Input for this task
--*--

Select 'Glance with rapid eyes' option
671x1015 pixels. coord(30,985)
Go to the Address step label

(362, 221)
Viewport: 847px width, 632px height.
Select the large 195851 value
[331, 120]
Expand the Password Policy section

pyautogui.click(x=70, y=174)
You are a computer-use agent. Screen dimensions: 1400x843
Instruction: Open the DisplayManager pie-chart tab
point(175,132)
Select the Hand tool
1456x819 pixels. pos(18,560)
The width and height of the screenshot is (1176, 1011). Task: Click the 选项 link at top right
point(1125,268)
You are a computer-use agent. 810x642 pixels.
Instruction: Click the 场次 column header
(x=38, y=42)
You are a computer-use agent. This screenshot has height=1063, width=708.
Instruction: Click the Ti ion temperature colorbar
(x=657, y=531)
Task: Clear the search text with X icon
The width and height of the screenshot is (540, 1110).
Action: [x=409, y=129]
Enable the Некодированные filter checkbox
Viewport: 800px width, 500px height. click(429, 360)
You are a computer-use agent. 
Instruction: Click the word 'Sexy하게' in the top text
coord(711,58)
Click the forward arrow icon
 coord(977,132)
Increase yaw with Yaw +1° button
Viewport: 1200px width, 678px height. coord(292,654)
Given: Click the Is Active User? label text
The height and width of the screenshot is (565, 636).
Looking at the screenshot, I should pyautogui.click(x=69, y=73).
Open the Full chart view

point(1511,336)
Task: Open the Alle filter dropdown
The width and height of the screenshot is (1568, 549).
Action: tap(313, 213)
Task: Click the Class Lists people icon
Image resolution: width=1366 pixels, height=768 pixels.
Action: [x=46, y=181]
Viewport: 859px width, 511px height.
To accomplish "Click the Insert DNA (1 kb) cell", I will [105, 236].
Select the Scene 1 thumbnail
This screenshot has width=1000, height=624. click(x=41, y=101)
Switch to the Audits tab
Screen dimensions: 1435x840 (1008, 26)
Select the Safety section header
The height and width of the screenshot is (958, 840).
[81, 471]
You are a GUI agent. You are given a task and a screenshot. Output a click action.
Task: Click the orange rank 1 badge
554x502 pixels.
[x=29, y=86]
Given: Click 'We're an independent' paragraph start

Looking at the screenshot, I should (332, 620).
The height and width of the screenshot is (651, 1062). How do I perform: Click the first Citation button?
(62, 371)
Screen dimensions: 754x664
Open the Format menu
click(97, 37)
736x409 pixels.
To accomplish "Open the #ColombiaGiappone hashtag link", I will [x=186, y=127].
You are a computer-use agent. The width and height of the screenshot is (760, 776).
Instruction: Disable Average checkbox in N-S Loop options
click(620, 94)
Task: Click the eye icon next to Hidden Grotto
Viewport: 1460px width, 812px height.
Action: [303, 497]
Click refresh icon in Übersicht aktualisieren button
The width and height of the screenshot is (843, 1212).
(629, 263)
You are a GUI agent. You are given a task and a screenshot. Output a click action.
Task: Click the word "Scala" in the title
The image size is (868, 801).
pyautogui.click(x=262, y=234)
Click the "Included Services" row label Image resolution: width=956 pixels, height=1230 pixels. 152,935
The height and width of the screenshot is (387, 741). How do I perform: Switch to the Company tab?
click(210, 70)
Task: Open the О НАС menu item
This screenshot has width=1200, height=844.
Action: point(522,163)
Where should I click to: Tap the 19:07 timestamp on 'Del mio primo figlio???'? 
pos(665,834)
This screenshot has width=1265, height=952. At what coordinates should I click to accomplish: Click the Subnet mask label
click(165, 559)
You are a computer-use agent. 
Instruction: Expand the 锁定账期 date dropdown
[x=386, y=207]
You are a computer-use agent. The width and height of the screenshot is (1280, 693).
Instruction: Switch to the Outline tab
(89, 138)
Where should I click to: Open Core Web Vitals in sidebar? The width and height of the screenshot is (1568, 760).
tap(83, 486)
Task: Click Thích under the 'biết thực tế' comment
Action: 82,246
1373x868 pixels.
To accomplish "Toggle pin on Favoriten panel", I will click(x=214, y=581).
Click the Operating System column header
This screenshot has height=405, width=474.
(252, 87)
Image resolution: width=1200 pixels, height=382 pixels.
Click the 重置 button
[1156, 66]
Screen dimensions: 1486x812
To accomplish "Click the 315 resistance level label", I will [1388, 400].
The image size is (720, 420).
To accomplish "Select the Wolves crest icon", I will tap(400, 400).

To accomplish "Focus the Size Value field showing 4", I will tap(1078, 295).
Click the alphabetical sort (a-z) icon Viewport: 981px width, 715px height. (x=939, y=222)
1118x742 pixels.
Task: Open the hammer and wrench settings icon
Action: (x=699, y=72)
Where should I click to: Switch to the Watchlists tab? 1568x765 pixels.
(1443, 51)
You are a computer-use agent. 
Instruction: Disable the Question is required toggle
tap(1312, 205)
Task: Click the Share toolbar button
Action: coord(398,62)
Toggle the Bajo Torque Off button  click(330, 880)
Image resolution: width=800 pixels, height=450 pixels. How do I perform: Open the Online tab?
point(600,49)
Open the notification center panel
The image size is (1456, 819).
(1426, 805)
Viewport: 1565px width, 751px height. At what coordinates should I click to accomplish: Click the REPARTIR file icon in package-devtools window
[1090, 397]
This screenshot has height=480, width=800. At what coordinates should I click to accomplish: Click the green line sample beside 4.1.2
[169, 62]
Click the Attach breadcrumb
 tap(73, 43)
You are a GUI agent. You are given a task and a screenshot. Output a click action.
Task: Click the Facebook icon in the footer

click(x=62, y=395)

--*--

Requirement
Each record above should be returned exactly as it appears.

Task solution
Select 'Glance with rapid eyes' option
671x1015 pixels. coord(30,985)
Go to the Address step label

(362, 221)
Viewport: 847px width, 632px height.
Select the large 195851 value
[331, 120]
Expand the Password Policy section

pyautogui.click(x=70, y=174)
You are a computer-use agent. Screen dimensions: 1400x843
Instruction: Open the DisplayManager pie-chart tab
point(175,132)
Select the Hand tool
1456x819 pixels. pos(18,560)
The width and height of the screenshot is (1176, 1011). Task: Click the 选项 link at top right
point(1125,268)
You are a computer-use agent. 810x642 pixels.
Instruction: Click the 场次 column header
(x=38, y=42)
You are a computer-use agent. This screenshot has height=1063, width=708.
Instruction: Click the Ti ion temperature colorbar
(x=657, y=531)
Task: Clear the search text with X icon
The width and height of the screenshot is (540, 1110).
Action: [x=409, y=129]
Enable the Некодированные filter checkbox
Viewport: 800px width, 500px height. click(429, 360)
You are a computer-use agent. 
Instruction: Click the word 'Sexy하게' in the top text
coord(711,58)
Click the forward arrow icon
 coord(977,132)
Increase yaw with Yaw +1° button
Viewport: 1200px width, 678px height. coord(292,654)
Given: Click the Is Active User? label text
The height and width of the screenshot is (565, 636).
Looking at the screenshot, I should pyautogui.click(x=69, y=73).
Open the Full chart view

point(1511,336)
Task: Open the Alle filter dropdown
The width and height of the screenshot is (1568, 549).
Action: tap(313, 213)
Task: Click the Class Lists people icon
Image resolution: width=1366 pixels, height=768 pixels.
Action: [x=46, y=181]
Viewport: 859px width, 511px height.
To accomplish "Click the Insert DNA (1 kb) cell", I will [105, 236].
Select the Scene 1 thumbnail
This screenshot has width=1000, height=624. click(x=41, y=101)
Switch to the Audits tab
Screen dimensions: 1435x840 (1008, 26)
Select the Safety section header
The height and width of the screenshot is (958, 840).
[81, 471]
You are a GUI agent. You are given a task and a screenshot. Output a click action.
Task: Click the orange rank 1 badge
554x502 pixels.
[x=29, y=86]
Given: Click 'We're an independent' paragraph start

Looking at the screenshot, I should (332, 620).
The height and width of the screenshot is (651, 1062). How do I perform: Click the first Citation button?
(62, 371)
Screen dimensions: 754x664
Open the Format menu
click(97, 37)
736x409 pixels.
To accomplish "Open the #ColombiaGiappone hashtag link", I will [x=186, y=127].
You are a computer-use agent. The width and height of the screenshot is (760, 776).
Instruction: Disable Average checkbox in N-S Loop options
click(620, 94)
Task: Click the eye icon next to Hidden Grotto
Viewport: 1460px width, 812px height.
Action: [303, 497]
Click refresh icon in Übersicht aktualisieren button
The width and height of the screenshot is (843, 1212).
(629, 263)
You are a GUI agent. You are given a task and a screenshot. Output a click action.
Task: Click the word "Scala" in the title
The image size is (868, 801).
pyautogui.click(x=262, y=234)
Click the "Included Services" row label Image resolution: width=956 pixels, height=1230 pixels. 152,935
The height and width of the screenshot is (387, 741). How do I perform: Switch to the Company tab?
click(210, 70)
Task: Open the О НАС menu item
This screenshot has width=1200, height=844.
Action: point(522,163)
Where should I click to: Tap the 19:07 timestamp on 'Del mio primo figlio???'? 
pos(665,834)
This screenshot has width=1265, height=952. At what coordinates should I click to accomplish: Click the Subnet mask label
click(165, 559)
You are a computer-use agent. 
Instruction: Expand the 锁定账期 date dropdown
[x=386, y=207]
You are a computer-use agent. The width and height of the screenshot is (1280, 693).
Instruction: Switch to the Outline tab
(89, 138)
Where should I click to: Open Core Web Vitals in sidebar? The width and height of the screenshot is (1568, 760).
tap(83, 486)
Task: Click Thích under the 'biết thực tế' comment
Action: 82,246
1373x868 pixels.
To accomplish "Toggle pin on Favoriten panel", I will click(x=214, y=581).
Click the Operating System column header
This screenshot has height=405, width=474.
(252, 87)
Image resolution: width=1200 pixels, height=382 pixels.
Click the 重置 button
[1156, 66]
Screen dimensions: 1486x812
To accomplish "Click the 315 resistance level label", I will [1388, 400].
The image size is (720, 420).
To accomplish "Select the Wolves crest icon", I will tap(400, 400).

To accomplish "Focus the Size Value field showing 4", I will tap(1078, 295).
Click the alphabetical sort (a-z) icon Viewport: 981px width, 715px height. (x=939, y=222)
1118x742 pixels.
Task: Open the hammer and wrench settings icon
Action: (x=699, y=72)
Where should I click to: Switch to the Watchlists tab? 1568x765 pixels.
(1443, 51)
You are a computer-use agent. 
Instruction: Disable the Question is required toggle
tap(1312, 205)
Task: Click the Share toolbar button
Action: coord(398,62)
Toggle the Bajo Torque Off button  click(330, 880)
Image resolution: width=800 pixels, height=450 pixels. How do I perform: Open the Online tab?
point(600,49)
Open the notification center panel
The image size is (1456, 819).
(1426, 805)
Viewport: 1565px width, 751px height. At what coordinates should I click to accomplish: Click the REPARTIR file icon in package-devtools window
[1090, 397]
This screenshot has height=480, width=800. At what coordinates should I click to accomplish: Click the green line sample beside 4.1.2
[169, 62]
Click the Attach breadcrumb
 tap(73, 43)
You are a GUI agent. You are given a task and a screenshot. Output a click action.
Task: Click the Facebook icon in the footer

click(x=62, y=395)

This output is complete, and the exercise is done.